La movimentazione di carichi sospesi rappresenta una delle attività più delicate all’interno di stabilimenti produttivi, officine e cantieri. Errori di manovra o utilizzo improprio delle attrezzature possono provocare gravi incidenti con conseguenze su lavoratori, impianti e strutture. Per questo motivo il legislatore ha reso obbligatoria una formazione specifica per gli operatori di carroponte, individuando requisiti chiari per l’abilitazione e fissando procedure precise di aggiornamento periodico. La formazione non è dunque un semplice adempimento burocratico, ma uno strumento essenziale per garantire competenza, consapevolezza e sicurezza.

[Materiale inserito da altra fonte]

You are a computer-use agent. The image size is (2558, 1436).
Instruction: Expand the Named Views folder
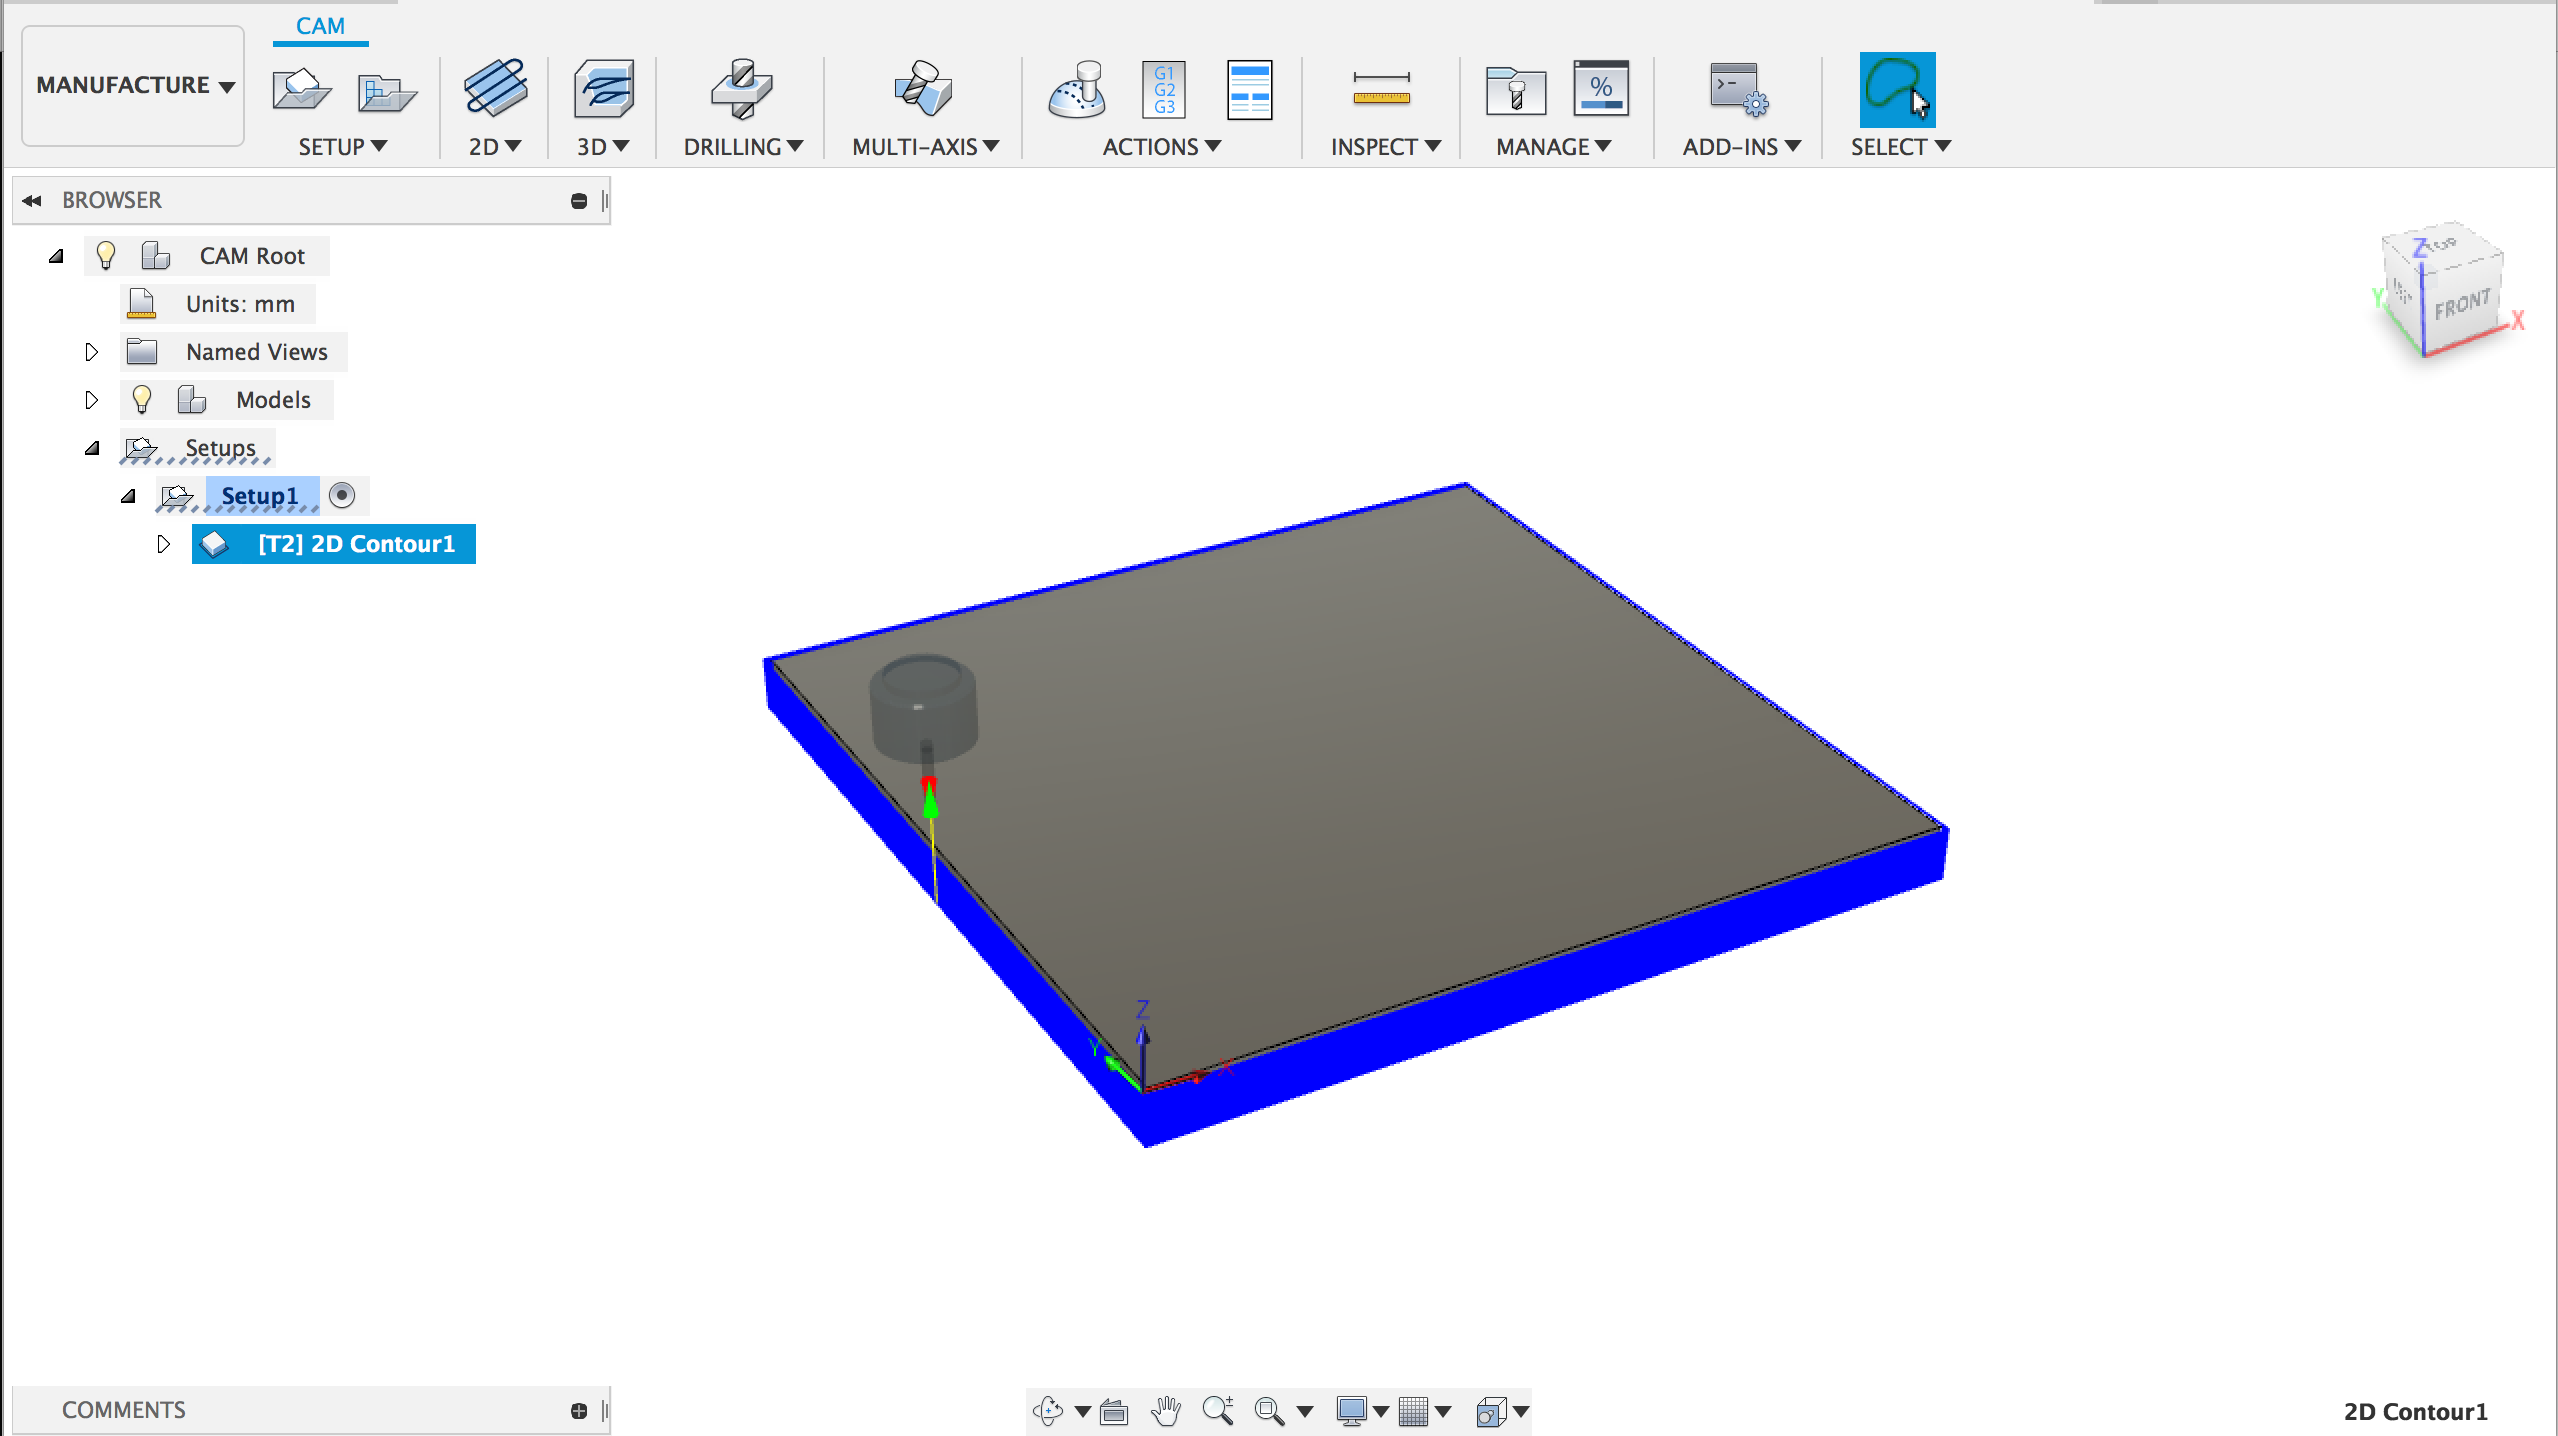(91, 352)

Struttura del percorso formativo per l’abilitazione
Il corso per l’uso del carroponte è articolato in moduli teorici e pratici, con una durata minima di 10 ore complessive. La parte teorica fornisce conoscenze sulla normativa vigente, sui rischi legati alle operazioni di sollevamento, sulle responsabilità dell’operatore e sull’uso corretto dei dispositivi di protezione individuale. La parte pratica, invece, varia in base alla tipologia di comando: 6 ore per comando in cabina, 6 ore per comando pensile o radiocomando, 7 ore se l’abilitazione riguarda entrambi i sistemi. Le prove pratiche si svolgono sulle attrezzature reali, simulando scenari operativi quotidiani e situazioni di emergenza. L’esame finale comprende un test teorico a risposta multipla (soglia di superamento del 70%) e la valutazione delle esercitazioni pratiche.
Aggiornamento obbligatorio e modalità operative
L’abilitazione ha validità di cinque anni, al termine dei quali è necessario frequentare un corso di aggiornamento di almeno 4 ore. La formazione, sia iniziale che di rinnovo, deve svolgersi obbligatoriamente in presenza, con un rapporto massimo istruttore/discenti di 1:6 nella parte pratica. Questa modalità garantisce un apprendimento adeguato e una supervisione diretta delle manovre. Per i lavoratori che hanno già conseguito attestati precedenti, è obbligatorio verificarne la conformità ai requisiti attuali: se non rispondono ai contenuti aggiornati, l’operatore deve frequentare il nuovo corso entro 12 mesi dall’entrata in vigore delle disposizioni.
Implicazioni concrete per aziende e operatori
Per le aziende, la formazione rappresenta una misura di tutela e prevenzione. Un addetto correttamente abilitato riduce il rischio di incidenti, protegge il patrimonio aziendale e assicura la conformità normativa, evitando sanzioni e responsabilità in caso di infortuni. Inoltre, una gestione adeguata della formazione consolida l’immagine dell’impresa come datore di lavoro responsabile e attento alla sicurezza.
Per i lavoratori, l’abilitazione certificata è garanzia di preparazione tecnica e consapevolezza dei rischi. Significa essere in grado di utilizzare un mezzo complesso come il carroponte con competenza, riducendo la probabilità di errori e aumentando la fiducia nelle proprie capacità operative. L’aggiornamento quinquennale assicura che le competenze restino sempre allineate alle buone prassi e alle evoluzioni tecnologiche delle attrezzature.